Mit 49 Schwarz-Weiß-Abbildungen. Es war eine politische Schicksalsgemeinschaft, die zum Scheitern verurteilt war: Kaiser Wilhelm II., der übermächtige Schwächling, Friedrich Ebert, der vermeintliche Retter, und Kanzler Prinz Max von Baden, der unvorhergesehene Anwärter auf den Kaiserthron. Lothar Machtan erzählt von den Triebfedern der Hauptakteure im Herzen der Macht: von Leichtsinn und Dummheit, von Angst und Trotz, von Blindheit und Arroganz, von Feigheit und Versagen im Angesicht der schwersten Krise des deutschen Kaiserreichs. Statt mit klugen Problemlösungen aufzuwarten, ließen sie sich immer tiefer in ein Polit-Drama verstricken, über das erst am 9. November 1918 der Vorhang fiel.
Rezensionsnotiz zu
Frankfurter Allgemeine Zeitung, 18.08.2018
Stephan Speicher hat seine Vorbehalte gegen Lothar Machtans Buch. Das angepeilte "ergebnisoffene" Erzählen von den letzten Wochen des Kaiserreichs mit Blick auf Kaiser, Kanzler, Ebert und ihre subjektiven Entscheidungen gelingt laut Speicher nur teilweise.
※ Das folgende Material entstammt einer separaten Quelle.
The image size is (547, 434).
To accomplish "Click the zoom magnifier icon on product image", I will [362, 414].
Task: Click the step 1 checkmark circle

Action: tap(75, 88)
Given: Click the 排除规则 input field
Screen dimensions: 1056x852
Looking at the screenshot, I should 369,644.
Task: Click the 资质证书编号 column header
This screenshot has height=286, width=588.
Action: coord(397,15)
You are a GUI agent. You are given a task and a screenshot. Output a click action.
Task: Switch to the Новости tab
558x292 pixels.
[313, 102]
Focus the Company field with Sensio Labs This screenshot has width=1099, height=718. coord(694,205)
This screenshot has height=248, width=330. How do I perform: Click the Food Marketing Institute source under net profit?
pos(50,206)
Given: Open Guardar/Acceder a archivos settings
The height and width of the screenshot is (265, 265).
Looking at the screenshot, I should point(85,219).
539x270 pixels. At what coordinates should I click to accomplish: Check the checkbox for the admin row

Auch bei Machtan wirkten die drei Männer wie "gefangen in ihren Überzeugungen", schreibt Speicher. Laut Speicher kann der Autor zu keinem der drei Männer wesentlich Neues sagen. Um ihre Spielräume einschätzen zu können, hätte der Autor auch die objektiven Faktoren betrachten müssen, findet der Rezensent.